Uwaga!

odcinek 5844

Uwaga!

Żadna placówka nie chciała przyjąć do siebie autystycznego Dominika. Dramatyczną historię chłopca i jego rodziców pokazaliśmy kilka miesięcy temu. Po naszym programie nastąpił jednak przełom.

Autyzm u Dominika zdiagnozowano w drugim roku życia. Chłopiec okaleczał się i atakował rodziców. Wraz z wiekiem stawał się silniejszy i coraz bardziej agresywny, dlatego trafiał szpitala psychiatrycznego. Tam spędził też ostatnie trzy lata życia, niemal przez cały czas był przypinany pasami do łóżka.

- Strasznie ciężko przyzwyczaić się do tego widoku i go zaakceptować – ubolewa Karina Krynicka, matka Dominika.

- Każdy codzienny pobyt u niego w szpitalu był dla nas bardzo trudnym doświadczeniem – dodaje Arkadiusz Krynicki, ojciec Dominika.

80 (!) razy odbili się od drzwi

Przez trzy lata rodzice odwiedzali Dominika w szpitalu codziennie. Karmili go, kapali i zabierali na spacery.

Podczas ostatniego pobytu w szpitalu stan Dominika nie poprawił się, dlatego lekarze zasugerowali rodzicom, by umieścili syna w placówce opiekuńczej.

- Nie jest tak, że rodzicowi łatwo jest powiedzieć: „Umieszczę dziecko w placówce i będzie super”. Rodzic mierzy się z tym do końca życia – mówi matka Dominika i dodaje: Żeby podjąć decyzję o umieszczeniu dziecka w ośrodku, zaakceptować, że to jest ta ostateczna decyzja, to wymagało ode mnie pójścia na terapię i leczenia farmakologicznego.

Rodzice Dominika rozpoczęli intensywne poszukiwania ośrodka, który mógłby zaopiekować się ich synem.

- Wystąpiliśmy z wnioskiem do miejskiego ośrodka pomocy społecznej z prośbą o poszukiwanie takiego DPS-u. Próbowaliśmy też szukać na własną rękę. Trwało to blisko rok. Usłyszeliśmy blisko 80 odpowiedzi odmownych – mówi ojciec.

„Szok i radość”

Poszukiwania placówki zakończyły się sukcesem dopiero po tym, jak historię rodziny Krynickich przedstawiliśmy w Uwadze!

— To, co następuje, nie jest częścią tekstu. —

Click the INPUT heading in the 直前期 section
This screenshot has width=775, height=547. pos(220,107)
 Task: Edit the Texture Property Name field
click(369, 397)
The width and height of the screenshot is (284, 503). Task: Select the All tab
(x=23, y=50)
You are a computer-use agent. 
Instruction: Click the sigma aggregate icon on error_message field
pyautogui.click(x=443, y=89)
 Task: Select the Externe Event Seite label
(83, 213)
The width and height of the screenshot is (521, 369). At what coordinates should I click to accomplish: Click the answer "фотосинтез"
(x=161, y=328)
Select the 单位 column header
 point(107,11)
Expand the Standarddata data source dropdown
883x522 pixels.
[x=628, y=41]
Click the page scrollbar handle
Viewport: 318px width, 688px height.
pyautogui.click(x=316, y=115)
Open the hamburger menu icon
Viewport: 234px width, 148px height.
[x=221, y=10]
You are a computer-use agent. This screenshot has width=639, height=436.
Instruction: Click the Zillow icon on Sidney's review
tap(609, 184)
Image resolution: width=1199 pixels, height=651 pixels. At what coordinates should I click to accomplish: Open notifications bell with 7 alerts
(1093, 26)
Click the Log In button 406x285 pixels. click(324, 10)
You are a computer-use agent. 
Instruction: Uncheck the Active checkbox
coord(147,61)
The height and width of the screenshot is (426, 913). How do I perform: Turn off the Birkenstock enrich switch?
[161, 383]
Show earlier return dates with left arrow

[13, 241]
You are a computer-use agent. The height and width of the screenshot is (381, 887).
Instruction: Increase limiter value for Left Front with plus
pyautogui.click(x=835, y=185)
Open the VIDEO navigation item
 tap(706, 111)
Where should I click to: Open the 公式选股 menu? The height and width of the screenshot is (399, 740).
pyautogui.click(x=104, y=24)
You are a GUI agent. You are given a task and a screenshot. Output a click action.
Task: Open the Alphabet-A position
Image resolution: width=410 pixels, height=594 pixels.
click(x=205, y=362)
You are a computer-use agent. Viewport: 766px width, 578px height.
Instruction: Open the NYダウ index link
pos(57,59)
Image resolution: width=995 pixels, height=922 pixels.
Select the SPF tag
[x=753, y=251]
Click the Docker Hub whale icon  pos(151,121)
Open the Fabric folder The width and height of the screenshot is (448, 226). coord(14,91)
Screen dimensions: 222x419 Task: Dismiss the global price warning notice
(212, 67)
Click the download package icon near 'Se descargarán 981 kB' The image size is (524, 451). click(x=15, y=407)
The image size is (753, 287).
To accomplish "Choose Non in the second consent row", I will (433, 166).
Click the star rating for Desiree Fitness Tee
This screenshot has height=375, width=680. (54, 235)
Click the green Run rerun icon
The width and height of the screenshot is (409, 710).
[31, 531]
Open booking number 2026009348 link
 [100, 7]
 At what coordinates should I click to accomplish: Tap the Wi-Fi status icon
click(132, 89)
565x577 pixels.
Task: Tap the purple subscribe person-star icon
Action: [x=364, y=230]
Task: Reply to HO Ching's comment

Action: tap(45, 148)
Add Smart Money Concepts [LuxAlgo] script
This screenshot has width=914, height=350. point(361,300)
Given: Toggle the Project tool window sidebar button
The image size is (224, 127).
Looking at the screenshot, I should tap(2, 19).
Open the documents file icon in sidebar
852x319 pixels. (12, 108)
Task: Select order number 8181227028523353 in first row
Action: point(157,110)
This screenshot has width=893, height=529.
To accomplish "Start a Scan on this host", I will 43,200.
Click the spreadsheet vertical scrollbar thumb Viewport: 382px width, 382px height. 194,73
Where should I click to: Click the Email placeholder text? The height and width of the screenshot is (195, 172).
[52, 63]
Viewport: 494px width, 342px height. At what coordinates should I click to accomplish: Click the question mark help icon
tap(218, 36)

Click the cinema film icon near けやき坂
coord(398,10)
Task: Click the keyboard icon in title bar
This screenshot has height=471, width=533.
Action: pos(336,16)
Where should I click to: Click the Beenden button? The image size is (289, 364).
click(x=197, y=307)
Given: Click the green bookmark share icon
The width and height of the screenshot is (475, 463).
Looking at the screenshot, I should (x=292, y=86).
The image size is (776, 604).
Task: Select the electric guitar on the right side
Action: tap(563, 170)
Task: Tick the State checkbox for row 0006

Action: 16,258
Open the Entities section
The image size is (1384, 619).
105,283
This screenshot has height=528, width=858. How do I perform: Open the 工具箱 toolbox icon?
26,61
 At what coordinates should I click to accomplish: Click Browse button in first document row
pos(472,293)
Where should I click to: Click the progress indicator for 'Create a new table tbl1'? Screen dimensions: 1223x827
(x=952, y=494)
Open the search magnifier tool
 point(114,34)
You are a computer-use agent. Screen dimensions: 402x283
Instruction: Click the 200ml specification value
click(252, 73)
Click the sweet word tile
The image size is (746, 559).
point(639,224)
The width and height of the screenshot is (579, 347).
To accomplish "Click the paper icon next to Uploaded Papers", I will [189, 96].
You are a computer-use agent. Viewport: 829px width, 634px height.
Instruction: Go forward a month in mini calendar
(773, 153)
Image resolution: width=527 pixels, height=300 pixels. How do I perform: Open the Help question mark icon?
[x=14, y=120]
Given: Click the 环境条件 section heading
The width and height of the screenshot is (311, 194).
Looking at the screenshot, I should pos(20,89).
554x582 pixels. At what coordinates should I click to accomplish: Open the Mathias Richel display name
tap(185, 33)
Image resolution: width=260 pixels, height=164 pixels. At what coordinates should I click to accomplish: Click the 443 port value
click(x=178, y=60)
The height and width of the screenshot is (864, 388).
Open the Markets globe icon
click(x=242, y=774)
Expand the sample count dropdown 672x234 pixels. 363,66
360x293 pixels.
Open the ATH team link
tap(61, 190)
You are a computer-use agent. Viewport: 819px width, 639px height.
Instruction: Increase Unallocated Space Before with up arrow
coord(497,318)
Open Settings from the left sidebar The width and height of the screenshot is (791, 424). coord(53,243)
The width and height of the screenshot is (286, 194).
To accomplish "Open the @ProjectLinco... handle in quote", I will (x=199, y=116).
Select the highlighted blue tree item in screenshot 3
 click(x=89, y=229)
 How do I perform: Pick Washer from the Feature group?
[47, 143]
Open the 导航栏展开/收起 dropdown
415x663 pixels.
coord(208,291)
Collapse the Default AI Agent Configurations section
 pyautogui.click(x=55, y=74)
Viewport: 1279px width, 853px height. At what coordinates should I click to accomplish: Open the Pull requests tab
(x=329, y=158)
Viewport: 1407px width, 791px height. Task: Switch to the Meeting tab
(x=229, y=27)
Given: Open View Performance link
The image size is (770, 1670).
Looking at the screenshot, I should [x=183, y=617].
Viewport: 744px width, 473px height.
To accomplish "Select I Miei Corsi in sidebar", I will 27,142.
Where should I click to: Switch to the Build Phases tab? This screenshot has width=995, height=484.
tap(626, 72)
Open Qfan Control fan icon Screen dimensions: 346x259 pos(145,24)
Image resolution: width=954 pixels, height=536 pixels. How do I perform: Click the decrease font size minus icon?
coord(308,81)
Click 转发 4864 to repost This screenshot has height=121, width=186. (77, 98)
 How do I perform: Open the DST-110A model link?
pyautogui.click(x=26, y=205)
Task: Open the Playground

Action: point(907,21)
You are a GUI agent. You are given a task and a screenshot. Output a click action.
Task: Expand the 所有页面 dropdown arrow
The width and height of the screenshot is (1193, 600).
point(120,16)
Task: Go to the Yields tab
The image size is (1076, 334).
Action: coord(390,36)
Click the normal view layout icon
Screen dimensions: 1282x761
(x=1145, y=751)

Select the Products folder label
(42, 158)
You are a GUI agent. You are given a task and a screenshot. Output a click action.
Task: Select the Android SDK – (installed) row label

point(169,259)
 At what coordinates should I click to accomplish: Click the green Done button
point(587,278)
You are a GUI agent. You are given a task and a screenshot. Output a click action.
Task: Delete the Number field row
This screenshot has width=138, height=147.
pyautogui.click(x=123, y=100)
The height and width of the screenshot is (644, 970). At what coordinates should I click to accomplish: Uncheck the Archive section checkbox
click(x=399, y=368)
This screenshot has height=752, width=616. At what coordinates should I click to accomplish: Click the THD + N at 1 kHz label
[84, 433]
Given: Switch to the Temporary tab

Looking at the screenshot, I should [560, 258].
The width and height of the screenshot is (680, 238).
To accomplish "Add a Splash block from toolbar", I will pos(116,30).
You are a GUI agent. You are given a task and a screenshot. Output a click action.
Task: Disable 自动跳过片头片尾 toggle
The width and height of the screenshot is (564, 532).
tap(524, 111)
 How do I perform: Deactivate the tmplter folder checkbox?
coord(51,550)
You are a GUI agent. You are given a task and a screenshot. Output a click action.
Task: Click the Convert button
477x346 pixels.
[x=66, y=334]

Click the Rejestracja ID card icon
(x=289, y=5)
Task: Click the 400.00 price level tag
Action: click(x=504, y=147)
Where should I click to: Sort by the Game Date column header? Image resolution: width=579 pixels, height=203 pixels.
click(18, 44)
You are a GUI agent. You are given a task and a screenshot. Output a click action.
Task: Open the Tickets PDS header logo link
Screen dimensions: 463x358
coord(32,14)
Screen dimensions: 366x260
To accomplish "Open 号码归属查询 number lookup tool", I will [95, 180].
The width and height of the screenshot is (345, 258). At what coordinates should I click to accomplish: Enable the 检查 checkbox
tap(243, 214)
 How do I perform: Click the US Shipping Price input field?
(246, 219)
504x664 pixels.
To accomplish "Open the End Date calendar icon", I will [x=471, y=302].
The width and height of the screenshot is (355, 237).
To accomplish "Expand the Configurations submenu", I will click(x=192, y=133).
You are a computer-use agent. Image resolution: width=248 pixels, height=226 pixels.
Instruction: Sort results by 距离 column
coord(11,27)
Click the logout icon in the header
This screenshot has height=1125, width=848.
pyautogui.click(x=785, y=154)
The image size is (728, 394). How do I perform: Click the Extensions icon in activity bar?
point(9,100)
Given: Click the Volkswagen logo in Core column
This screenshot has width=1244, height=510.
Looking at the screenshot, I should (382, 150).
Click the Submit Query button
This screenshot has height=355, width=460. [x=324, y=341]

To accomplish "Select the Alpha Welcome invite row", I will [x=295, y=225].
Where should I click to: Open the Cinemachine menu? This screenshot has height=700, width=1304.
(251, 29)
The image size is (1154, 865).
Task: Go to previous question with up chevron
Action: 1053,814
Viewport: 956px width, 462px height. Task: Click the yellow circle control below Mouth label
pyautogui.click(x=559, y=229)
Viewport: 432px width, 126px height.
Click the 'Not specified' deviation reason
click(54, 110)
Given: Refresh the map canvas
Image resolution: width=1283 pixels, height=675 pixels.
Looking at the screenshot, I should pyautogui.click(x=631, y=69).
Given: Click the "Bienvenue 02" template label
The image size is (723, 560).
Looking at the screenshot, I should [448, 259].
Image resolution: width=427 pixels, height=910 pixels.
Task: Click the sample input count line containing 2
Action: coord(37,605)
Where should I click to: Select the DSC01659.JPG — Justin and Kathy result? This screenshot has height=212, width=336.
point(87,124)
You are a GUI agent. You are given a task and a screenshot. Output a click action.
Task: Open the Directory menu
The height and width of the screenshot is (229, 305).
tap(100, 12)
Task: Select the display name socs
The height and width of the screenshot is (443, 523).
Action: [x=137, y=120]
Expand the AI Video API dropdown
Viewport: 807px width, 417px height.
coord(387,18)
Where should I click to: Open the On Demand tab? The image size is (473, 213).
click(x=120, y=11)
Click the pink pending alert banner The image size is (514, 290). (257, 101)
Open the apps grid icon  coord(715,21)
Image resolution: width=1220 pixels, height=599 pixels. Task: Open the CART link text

Kilka dni po emisji programu pomoc chłopcu zaoferował właściciel DPS-u w Bytowie.

- W pierwszej chwili nie dowierzałem. Myślałem, że ktoś mnie wkręca, albo śnie. Po tej całej drodze, którą przeszliśmy, gdzie wszyscy zamykali przed Dominikiem drzwi nagle pojawia się ktoś, kto sam z siebie wychodzi z inicjatywą. To był szok, ale bardzo się ucieszyłem – mówi Krynicki.

Nowi terapeuci są zdeterminowani, by pomóc Dominikowi.

- Liczyliśmy się z tym, że będzie bardzo ciężko. Jak Dominik trafił do ośrodka, nie został od razu przypięty pasami. Początki były trudne. Gryzł i kopał. Wymuszał przez dwa dni wszystkimi sposobami, żeby go przypiąć. Miał ochraniacze na rękach i kołnierz. Sukcesywnie każdego dnia staraliśmy się schodzić z tych zabezpieczeń. Po dwóch dniach zaczęliśmy ściągać rękawice z rąk - mówi terapeutka Anna Kuźnicka.